Activity -
When a line in the entries below contains "agent", tally it; give the tally with nothing added.

Dataset records -

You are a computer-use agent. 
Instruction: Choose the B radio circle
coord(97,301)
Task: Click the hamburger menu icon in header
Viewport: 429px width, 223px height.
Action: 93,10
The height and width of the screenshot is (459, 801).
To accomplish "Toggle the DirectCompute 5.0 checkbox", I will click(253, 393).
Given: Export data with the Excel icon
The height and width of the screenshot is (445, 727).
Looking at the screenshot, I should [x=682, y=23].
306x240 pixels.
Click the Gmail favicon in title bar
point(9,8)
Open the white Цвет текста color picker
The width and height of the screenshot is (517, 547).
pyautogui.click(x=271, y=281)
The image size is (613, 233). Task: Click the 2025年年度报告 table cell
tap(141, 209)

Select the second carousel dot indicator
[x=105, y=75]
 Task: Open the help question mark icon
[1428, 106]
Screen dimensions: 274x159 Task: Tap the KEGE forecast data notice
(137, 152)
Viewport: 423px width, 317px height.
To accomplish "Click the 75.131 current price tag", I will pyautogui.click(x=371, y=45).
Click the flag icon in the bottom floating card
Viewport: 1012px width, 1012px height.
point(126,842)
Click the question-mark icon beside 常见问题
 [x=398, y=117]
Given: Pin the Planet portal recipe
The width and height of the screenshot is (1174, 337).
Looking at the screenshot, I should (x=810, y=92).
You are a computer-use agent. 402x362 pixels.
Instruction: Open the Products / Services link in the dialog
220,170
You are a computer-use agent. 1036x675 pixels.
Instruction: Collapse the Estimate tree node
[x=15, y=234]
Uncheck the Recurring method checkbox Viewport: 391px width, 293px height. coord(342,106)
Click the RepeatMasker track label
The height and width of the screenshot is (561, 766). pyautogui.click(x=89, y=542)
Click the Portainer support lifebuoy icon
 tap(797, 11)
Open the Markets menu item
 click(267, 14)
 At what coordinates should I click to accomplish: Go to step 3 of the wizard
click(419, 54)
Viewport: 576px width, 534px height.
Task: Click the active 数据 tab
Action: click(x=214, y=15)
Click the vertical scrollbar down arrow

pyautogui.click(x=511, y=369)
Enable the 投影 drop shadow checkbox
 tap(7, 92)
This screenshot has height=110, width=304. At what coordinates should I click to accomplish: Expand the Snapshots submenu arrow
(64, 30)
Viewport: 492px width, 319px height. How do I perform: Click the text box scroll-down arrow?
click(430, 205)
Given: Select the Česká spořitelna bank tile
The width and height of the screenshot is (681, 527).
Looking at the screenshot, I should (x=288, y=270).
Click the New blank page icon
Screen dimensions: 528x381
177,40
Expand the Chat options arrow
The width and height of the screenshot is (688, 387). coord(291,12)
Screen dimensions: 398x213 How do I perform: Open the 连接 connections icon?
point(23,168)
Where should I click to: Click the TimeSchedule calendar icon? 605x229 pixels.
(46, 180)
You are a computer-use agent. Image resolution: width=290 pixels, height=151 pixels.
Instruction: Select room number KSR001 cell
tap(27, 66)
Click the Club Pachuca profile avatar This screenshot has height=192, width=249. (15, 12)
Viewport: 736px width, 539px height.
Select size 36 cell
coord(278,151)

Exercise response -
4